Extract to read: Begin

Diabetes myths sure have been in the news lately. A heated debate, which took place primarily via social media, peaked last week and is still being discussed among our diabetes community and beyond. And for good reason. It’s clear that we have a lot of educating yet to do about diabetes.
Diabetes, in its many forms, is a complex disease. It is a topic that doesn’t fit easily into 140 characters, try as we might sometimes.
There are many myths that make it difficult for people to understand the hard facts about diabetes—such as, it is a serious and potentially deadly disease affecting nearly 30 million Americans. Jokes or shaming to supposedly spread awareness, or perpetuating ignorant stereotypes, compound the hurt.
Diabetes threatens those we love. It is lived—and battled—every day by real people and families. It is treated by knowledgeable and caring doctors, nurses, diabetes educators and other health care professionals. Scientific researchers dedicate their careers to improving diabetes treatments and finding a cure.
We join the diverse diabetes community in setting the record straight. Let’s start with some fundamental fact-checking.
Type 1 diabetes is an unpreventable, life-threatening autoimmune disease for which there currently is no cure. In type 1 diabetes, the body does not produce insulin. It was formerly called juvenile diabetes or insulin-dependent diabetes. Type 1 is caused by genetics and unknown environmental factors that trigger its onset. Just to survive, people with type 1 must take multiple injections of insulin daily or continually infuse insulin with a pump. Multiple blood glucose checks and healthful eating and regular physical activity are also part of everyday treatment.
Type 2 diabetes is the most common form of diabetes, accounting for about 95 percent of cases. In type 2 diabetes, the body does not use insulin properly, called insulin resistance, and may not make enough insulin. Type 2 is influenced by genetics, family history, age and inactivity. Being overweight is a major risk factor for developing type 2, but it’s important to remember that most overweight people never develop type 2, and many people with it are at a normal weight or only moderately overweight. Type 2 is treated with healthy eating, physical activity, oral medications and sometimes insulin or other injectables. There is no cure for type 2 either, though it can often be prevented or delayed through lifestyle changes, such as increased exercise and healthful eating.

Extract to read: End

→ **Exercise set**:
[A] According to the article on diabetes myths, what factors influence type 2 diabetes?
[B] Continue the article on diabetes myths from its final paragraph on type 2 diabetes.
The entries that follow have no connection to the article on diabetes myths.

Provided records: Begin

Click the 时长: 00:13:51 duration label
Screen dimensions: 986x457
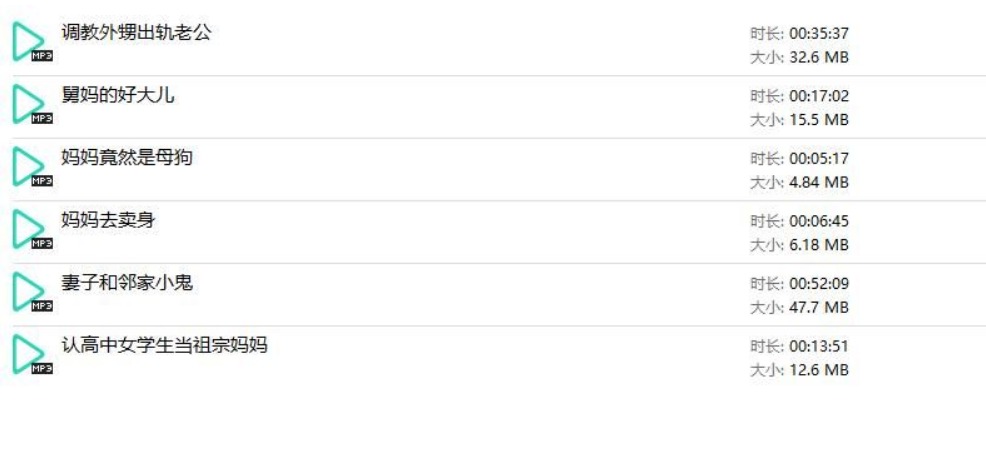(799, 346)
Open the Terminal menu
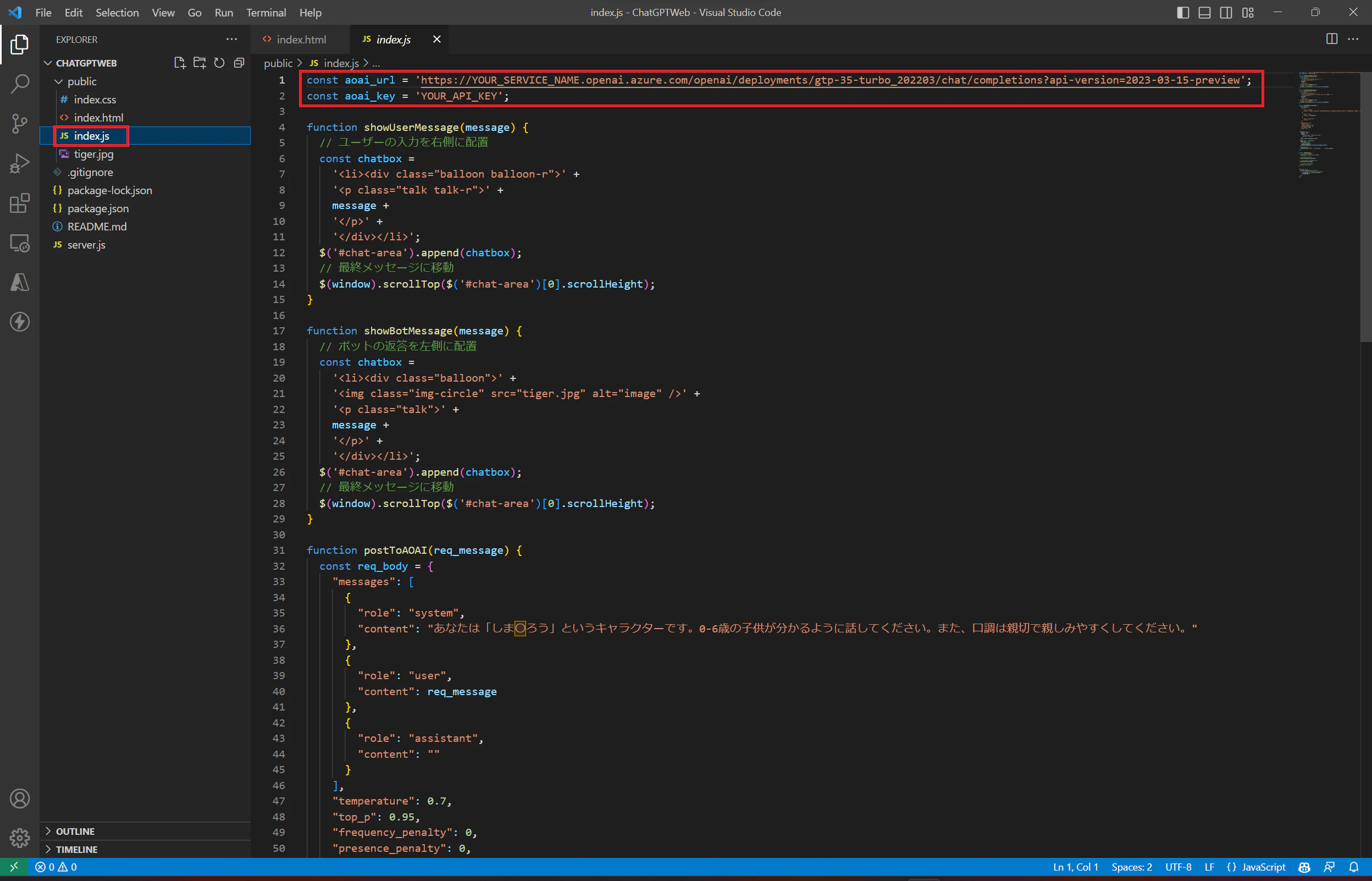1372x881 pixels. [266, 13]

Provided records: End

→ **Your written answers**:
[A] Genetics, family history, age and inactivity.

[B]
Diabetes is NOT directly caused by eating too much sugar. Research has shown that drinking sugary drinks is linked to type 2 diabetes, but this is far from a cause-and-effect, and it is not the only factor. A diet high in excess calories from any source contributes to weight gain, which is a risk factor for type 2 diabetes. Sugar-sweetened beverages are a major source of those extra, empty calories. The American Diabetes Association specifically recommends that people avoid drinking sugar-sweetened beverages to help prevent type 2 diabetes. These beverages include regular soda, sweet tea and fruit drinks.
By the way, it’s also a common myth that people with diabetes cannot eat sweets. If they choose to, people with diabetes can eat sweets in moderation as part of a healthy meal plan or combined with exercise—just as people without diabetes can. And there are even times when sugar is a must: If your blood glucose level drops too low, food and drink containing rapidly absorbed carbohydrate is essential for treating dangerous hypoglycemia.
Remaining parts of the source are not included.